Dua orang anak sebayanya, yang salah satunya menegurnya, mendekat; mereka merasa mendapat 'mainan' baru. "Ooo... dia punya HP baru... tuh," ucap salah satu di antara mereka yang dijawab dengan gelak tawa.
"Dul... pinjam HP-mu, bisa main game, kan?'' kata salah seorang sambil mencoba mengambil batu yang masih ditempelkan di telinga itu. Anak laki-laki yang dipanggil 'Dul' marah. Mulutnya mengeluarkan ancaman, tetapi yang didengar sebagai lompatan gumam tak jelas oleh kedua temannya.
"Hinjem, hoheh, hak?" ucap salah seorang meledek.
Anak laki-laki yang masih menempelkan batu ke telinganya itu masih meracau, berusaha menghindar dan protes keras ulah kawan-kawannya.
"Sebagaimana kau tahu, kedua anakku itu berebut cupu manik, seperti dua ekor kera berebut makanan. Itu membuatku terkejut, bagaimana mungkin anak manusia bersikap seperti hewan. Begitulah kata Indradi," bisik batu itu kepada anak laki-laki itu.
Dari kejauhan, kedua kawannya berteriak dan tertawa-tawa mengejek, "hoooi... ha-hi-ho- heh... hoeh, hwehhhh... hahahahah."
Tetapi, anak laki-laki dengan batu yang ditempelkan di telinganya itu tetap tak peduli; mungkin memang tak mendengar. Barangkali saja alam membentengi pendengarannya dari suara-suara buruk yang akan masuk ke dalam sanubarinya.
"Bagaimana Indradi, yang seperti katamu, bersuamikan pertapa sakti, bisa berubah menjadi arca batu?" tanya anak laki-laki itu kepada sebungkah batu yang menempel di telinganya. Dan sebungkah batu itu pun mulai berkisah, mengajak anak laki-laki muda itu berjalan menyusuri sebuah dunia yang belum pernah dialaminya.
"Indradi adalah perempuan cantik. Rambutnya legam dan, jika terurai, harumnya membuat melati malu. Matanya, jika memandang, membuat bahkan dewa matahari pun meredup, terpikat kecantikannya. Dia dinikahi suaminya ketika usianya masih sangat muda."
"Kok mau?"
"Jangan banyak tanya sebelum kutuntaskan ceritaku."
"Hehehe... kamu memang batu sejati, kalau sudah maunya, ya, maunya terus yang dijalani... lanjut."
"Dia punya tiga anak: yang pertama Anjani, perempuan; yang kedua si kembar Guwarsa-Guwarsi, laki-laki.

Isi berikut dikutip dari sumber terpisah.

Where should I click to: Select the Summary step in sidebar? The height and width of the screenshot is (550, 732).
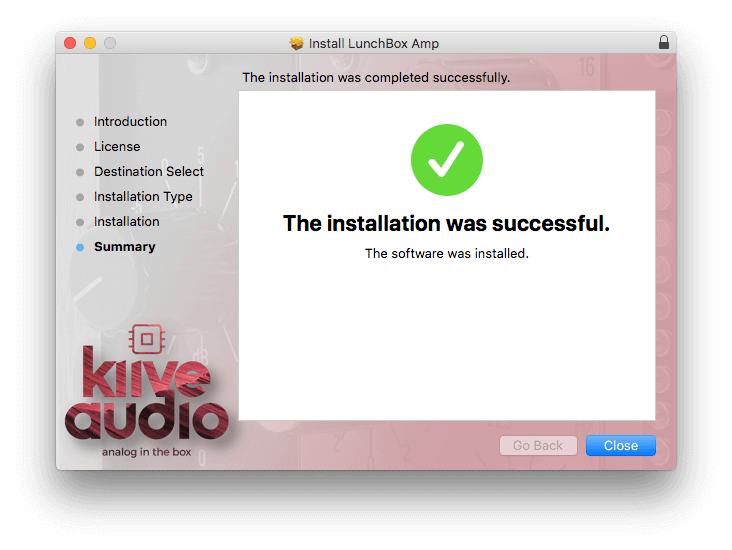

Suatu kali, Anjani mengetahui bahwa Indradi punya mainan ajaib berupa cupu manik, yang bila dibuka tutupnya, kau bisa melihat berbagai tempat di bumi maupun di surga ini. Anjani sangat suka. Ketika kedua adiknya tahu mainan itu, mereka berebut mau pinjam. Mereka bahkan hingga berkelahi memperebutkan cupu manik tersebut, sampai-sampai ayah mereka, sang begawan Gotama, marah. Cupu manik diminta, dan dilemparkan ke angkasa... hilang. Lalu menelisik jawaban atas huru-hara itu. Sampai pada istrinya dan sang istri diam saja."
"Kenapa diam?"
"Karena sesungguhnya dia memiliki sifat batu: diam."
"Pasti ada yang disembunyikan."
"Memang."
"Kenapa tidak diucapkan saja?"
"Dan, jika ucapan kebenaran itu melukai, bagaimana?"
"Melukai?"
"Ya. Karena cupu manik adalah hadiah dari kekasihnya: Batara Surya, dewa matahari. Indradi tahu, jika diucapkan dengan jujur rahasia cupu manik itu, maka suaminya akan luka yang tak tersembuhkan. Sebaliknya, jika diam, mungkin suaminya akan marah, tetapi waktu akan meredamnya. Indradi tidak mau suaminya luka. Mana yang lebih baik: tidak tahu atau luka karena tahu?"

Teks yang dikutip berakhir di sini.